Temperature-Dependent Performance of Prompting Strategies in Extended Reasoning Large Language Models
Summary: arXiv:2604.08563v1 Announce Type: cross
Abstract
Extended reasoning models represent a transformative shift in Large Language Model (LLM) capabilities by enabling explicit test-time computation for complex problem solving. However, the optimal configuration of sampling temperature and prompting strategy for these systems remains largely underexplored.
Research Overview
In this study, we systematically evaluate chain-of-thought and zero-shot prompting across four temperature settings (0.0, 0.4, 0.7, and 1.0) using Grok-4.1 with extended reasoning on 39 mathematical problems from AMO-Bench, a challenging International Mathematical Olympiad-level benchmark. The findings of this research provide crucial insights into how different prompting strategies can be optimized in conjunction with temperature settings to enhance performance.
Key Findings
- Zero-shot Prompting: Achieves peak performance at moderate temperatures, specifically at T=0.4 and T=0.7, with an accuracy of 59%.

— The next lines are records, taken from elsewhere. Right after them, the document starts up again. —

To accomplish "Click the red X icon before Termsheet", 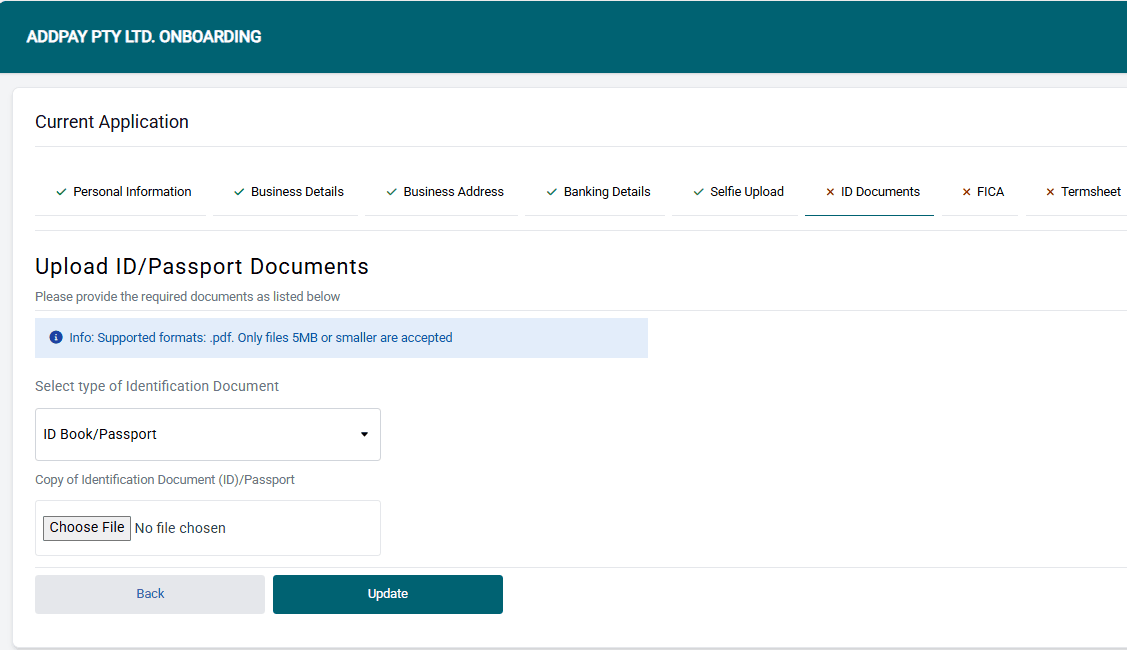I will (1050, 192).
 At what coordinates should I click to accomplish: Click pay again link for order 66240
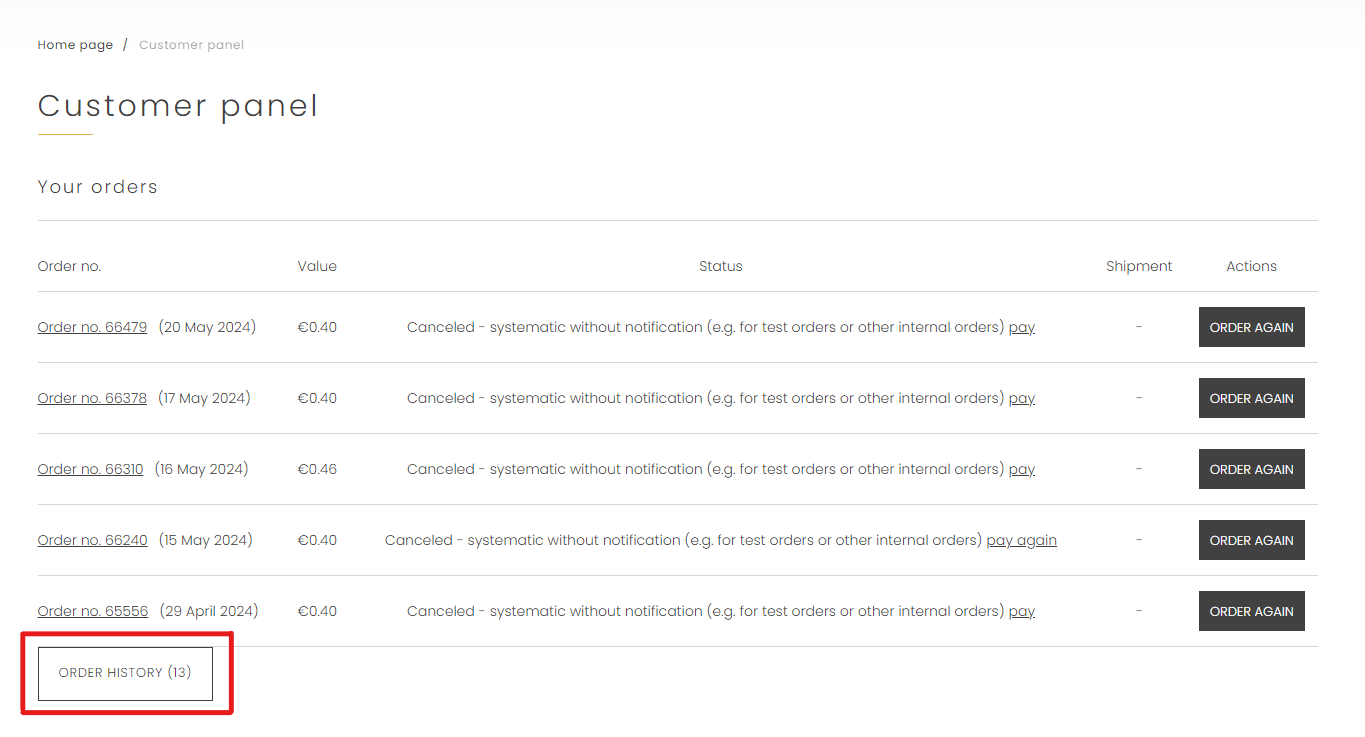tap(1021, 540)

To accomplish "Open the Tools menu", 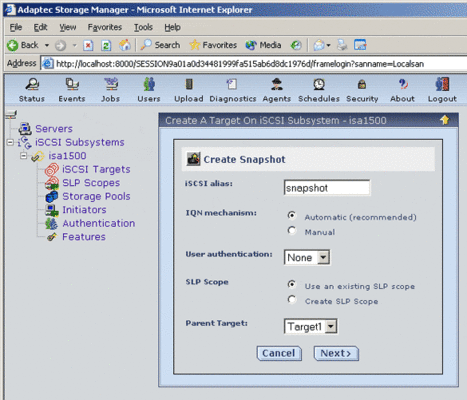I will (143, 27).
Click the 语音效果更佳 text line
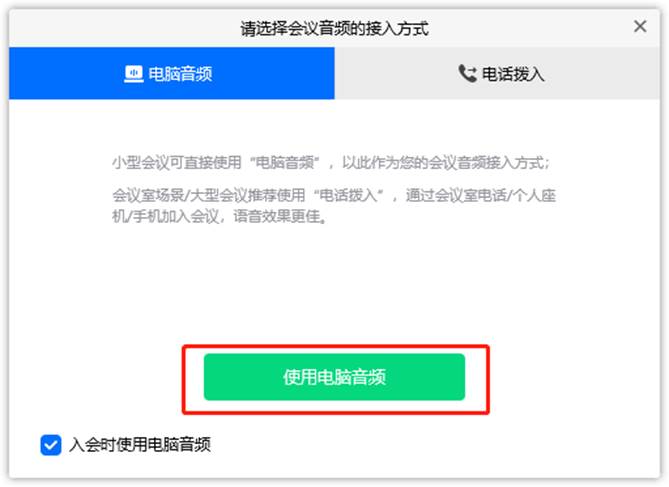669x487 pixels. pos(281,216)
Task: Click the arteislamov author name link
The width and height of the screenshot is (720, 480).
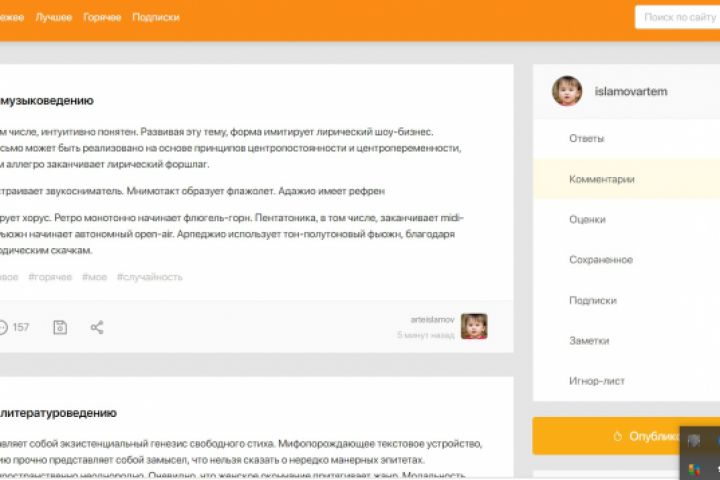Action: point(432,320)
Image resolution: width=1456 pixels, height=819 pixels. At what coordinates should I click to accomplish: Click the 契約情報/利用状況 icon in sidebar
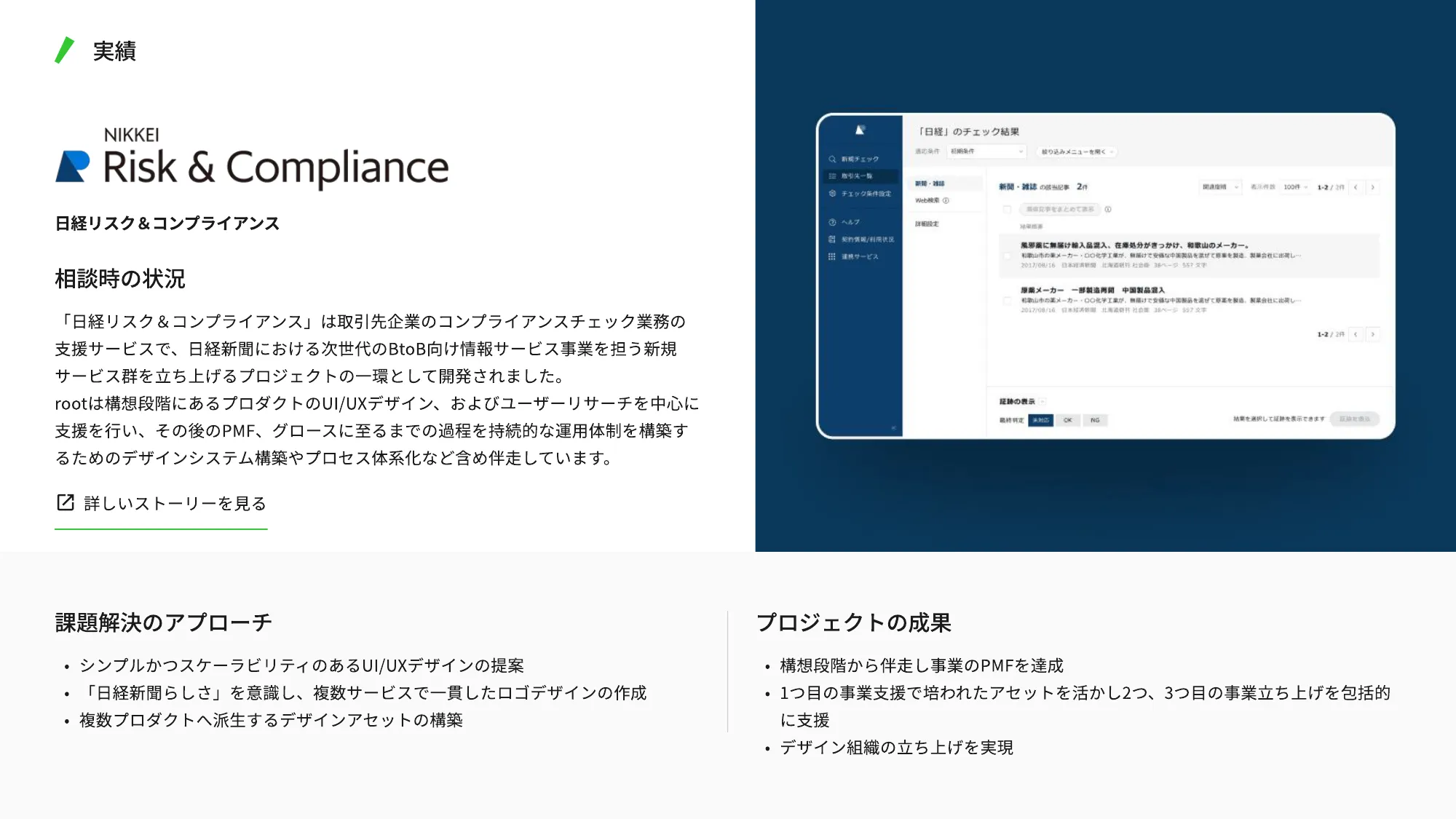838,240
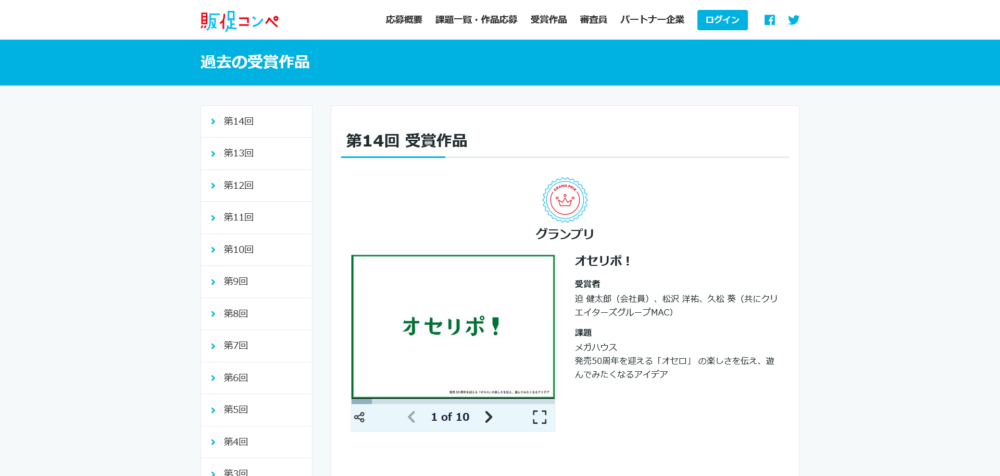The image size is (1000, 476).
Task: Click the share icon under slideshow
Action: [360, 417]
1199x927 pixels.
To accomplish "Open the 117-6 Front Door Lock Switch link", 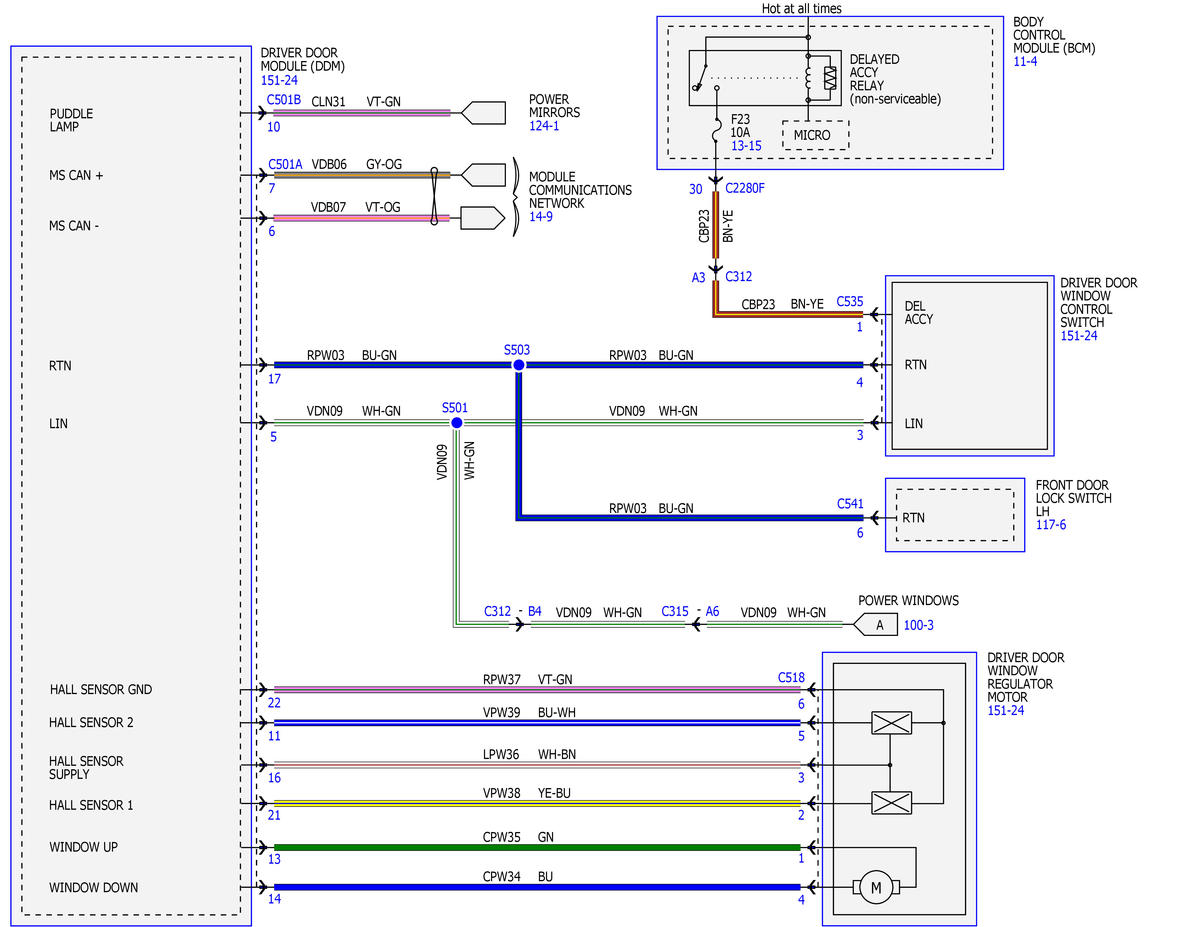I will (1051, 525).
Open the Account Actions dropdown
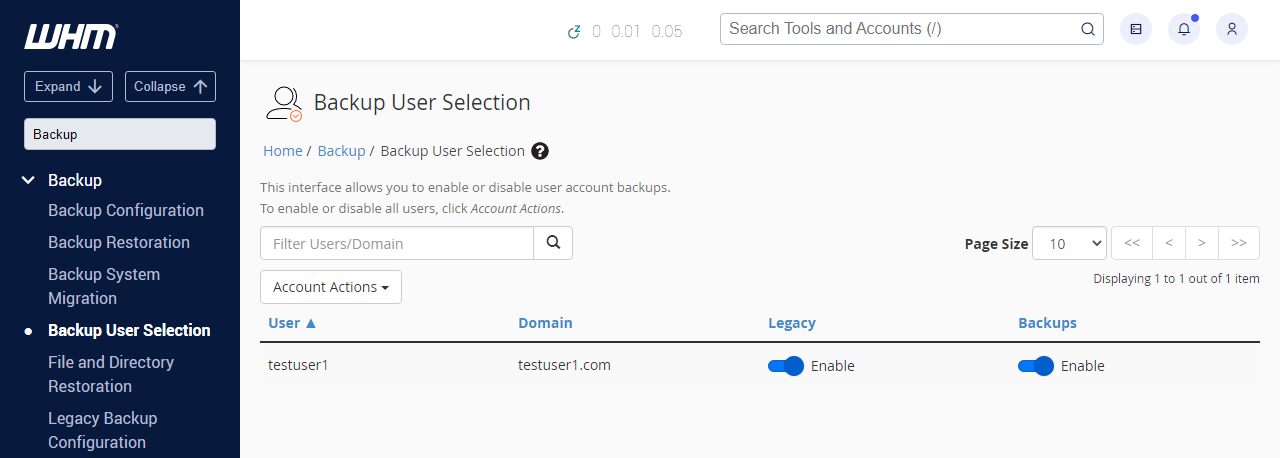The height and width of the screenshot is (458, 1280). (x=331, y=287)

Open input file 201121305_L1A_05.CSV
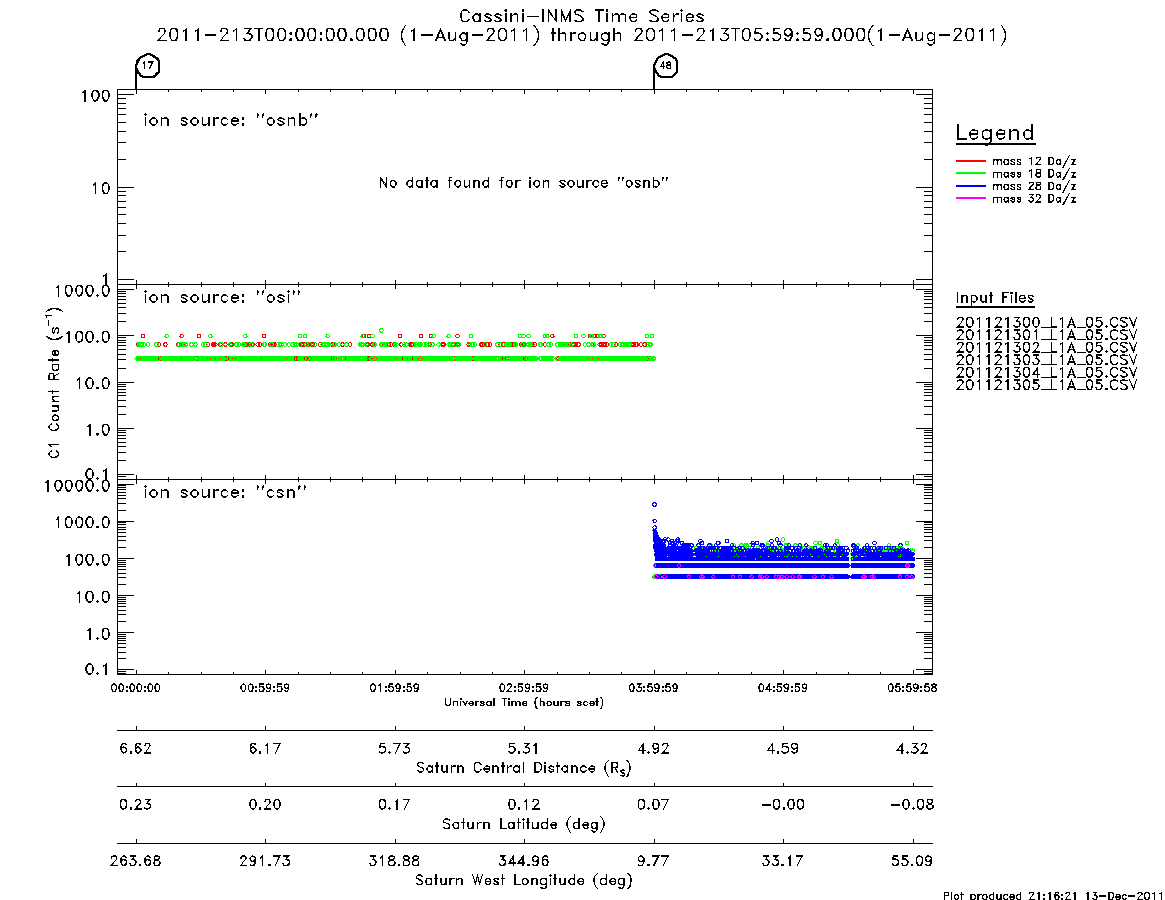[x=1046, y=385]
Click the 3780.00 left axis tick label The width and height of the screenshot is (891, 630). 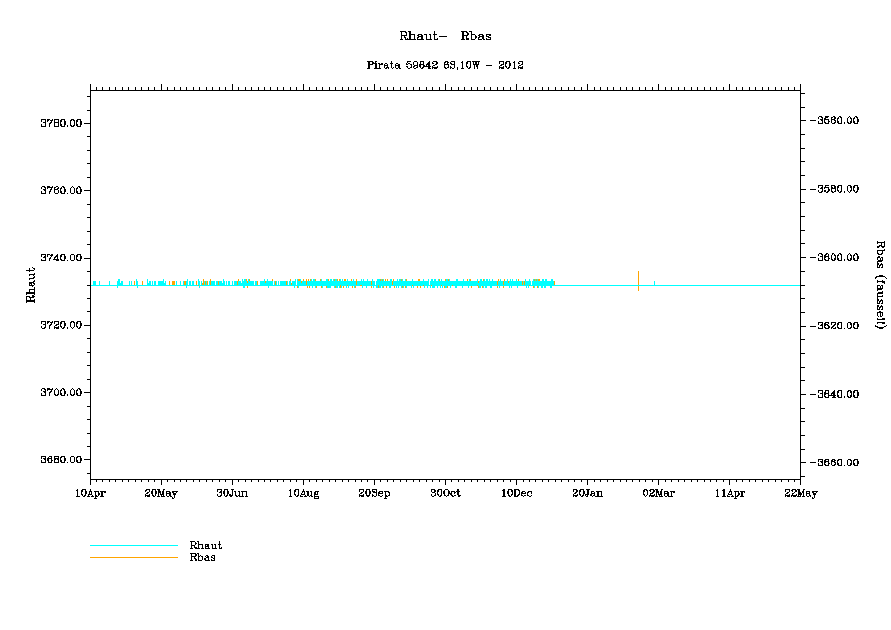(60, 123)
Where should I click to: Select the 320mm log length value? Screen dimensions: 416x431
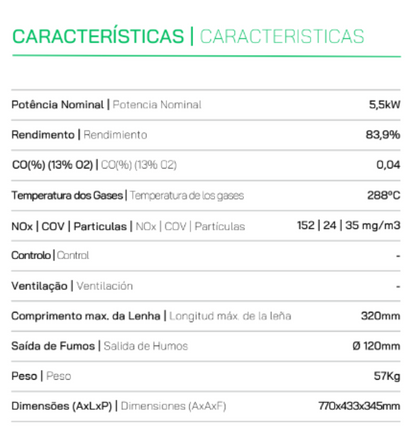[x=381, y=316]
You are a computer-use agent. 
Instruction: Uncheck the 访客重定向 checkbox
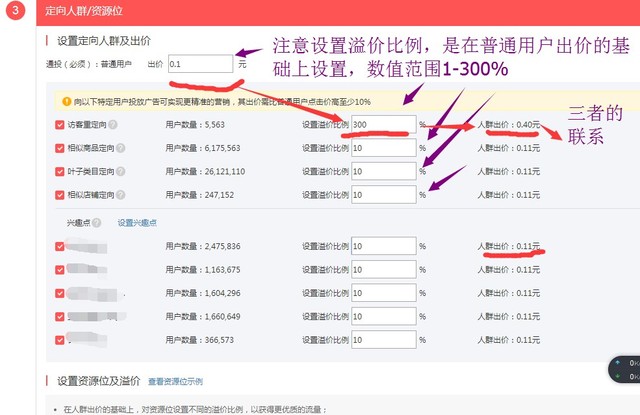60,125
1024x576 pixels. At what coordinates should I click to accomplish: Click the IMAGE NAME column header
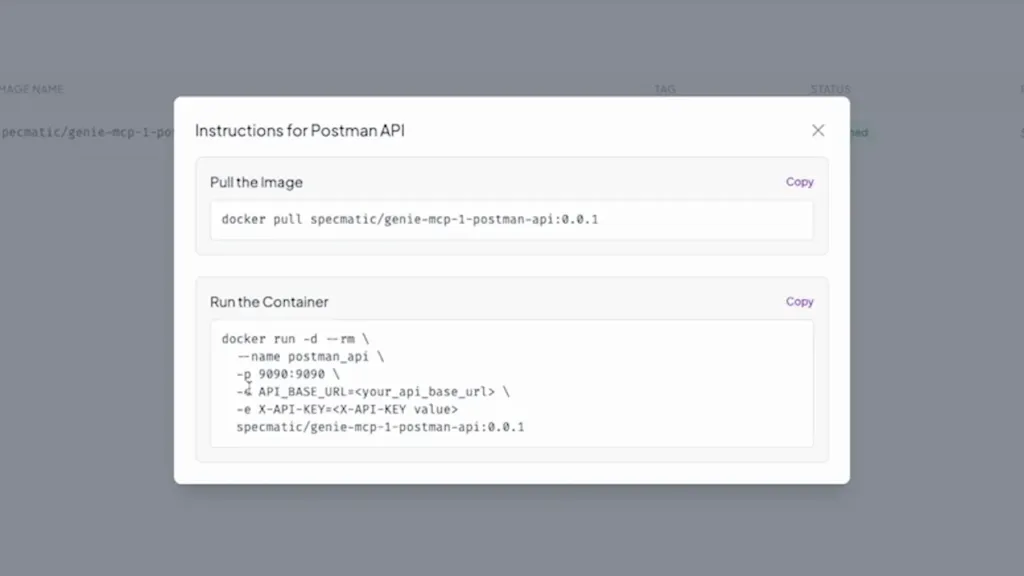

- Chain-of-Thought Prompting: Shows optimal performance at the temperature extremes, suggesting a unique interaction between reasoning strategies and temperature.
- Extended Reasoning Benefit: The advantage of employing extended reasoning increases significantly, from 6x at T=0.0 to an impressive 14.3x at T=1.0.
Implications for Future Research
The results of this study challenge the common practice of using T=0 for reasoning tasks. Instead, the research advocates for the optimization of temperature in conjunction with the chosen prompting strategy to maximize the performance of extended reasoning models. This finding opens up new avenues for further investigation into how different configurations can impact the efficiency and accuracy of problem-solving in LLMs.
Conclusion
In conclusion, this research highlights the importance of systematically investigating the interplay between prompting strategies and temperature settings in large language models. By acknowledging that different contexts may require unique configurations, we can refine the capabilities of these models and enhance their effectiveness in complex reasoning tasks.
This work not only contributes to the understanding of LLMs but also sets the stage for future advancements in the field, paving the way for more sophisticated models capable of handling intricate problem-solving scenarios.